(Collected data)
☆ ☆ ☆ ☆ ☆ ☆ ☆
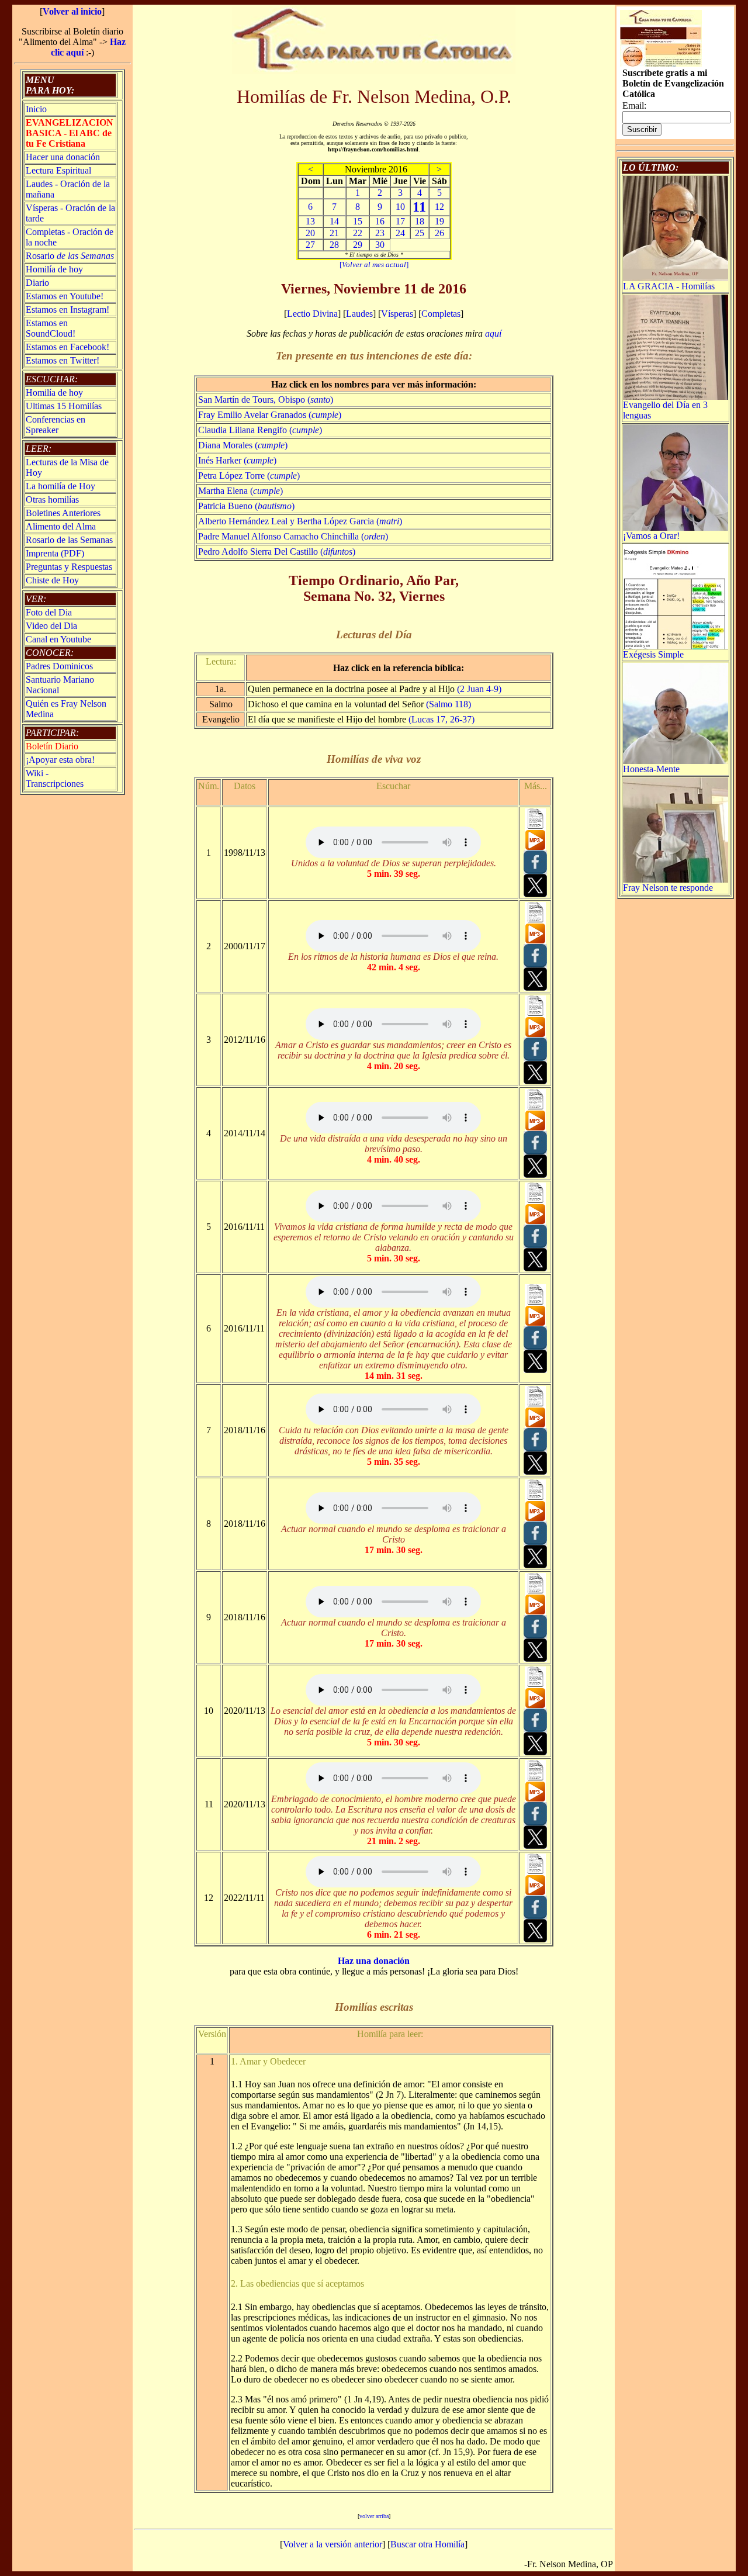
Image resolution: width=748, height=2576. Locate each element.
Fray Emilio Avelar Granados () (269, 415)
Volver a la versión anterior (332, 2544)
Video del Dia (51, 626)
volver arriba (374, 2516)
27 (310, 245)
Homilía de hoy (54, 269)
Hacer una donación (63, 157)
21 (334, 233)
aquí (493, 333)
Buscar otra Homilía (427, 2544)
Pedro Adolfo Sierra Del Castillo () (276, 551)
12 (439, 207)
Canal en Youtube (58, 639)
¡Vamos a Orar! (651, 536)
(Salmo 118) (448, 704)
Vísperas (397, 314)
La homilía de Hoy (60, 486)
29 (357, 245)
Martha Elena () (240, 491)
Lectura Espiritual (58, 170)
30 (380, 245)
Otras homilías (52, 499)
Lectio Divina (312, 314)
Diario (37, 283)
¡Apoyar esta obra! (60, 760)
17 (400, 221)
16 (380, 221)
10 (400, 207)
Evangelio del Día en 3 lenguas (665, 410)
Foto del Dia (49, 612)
☆ ☆ ☆ ☆ ☆ ☆ ☆
## What is needed
Return word for word the line with "Diario (37, 283)" and every line after it through the end of the records above.

## Reply to the exercise
Diario (37, 283)
¡Apoyar esta obra! (60, 760)
17 (400, 221)
16 (380, 221)
10 (400, 207)
Evangelio del Día en 3 lenguas (665, 410)
Foto del Dia (49, 612)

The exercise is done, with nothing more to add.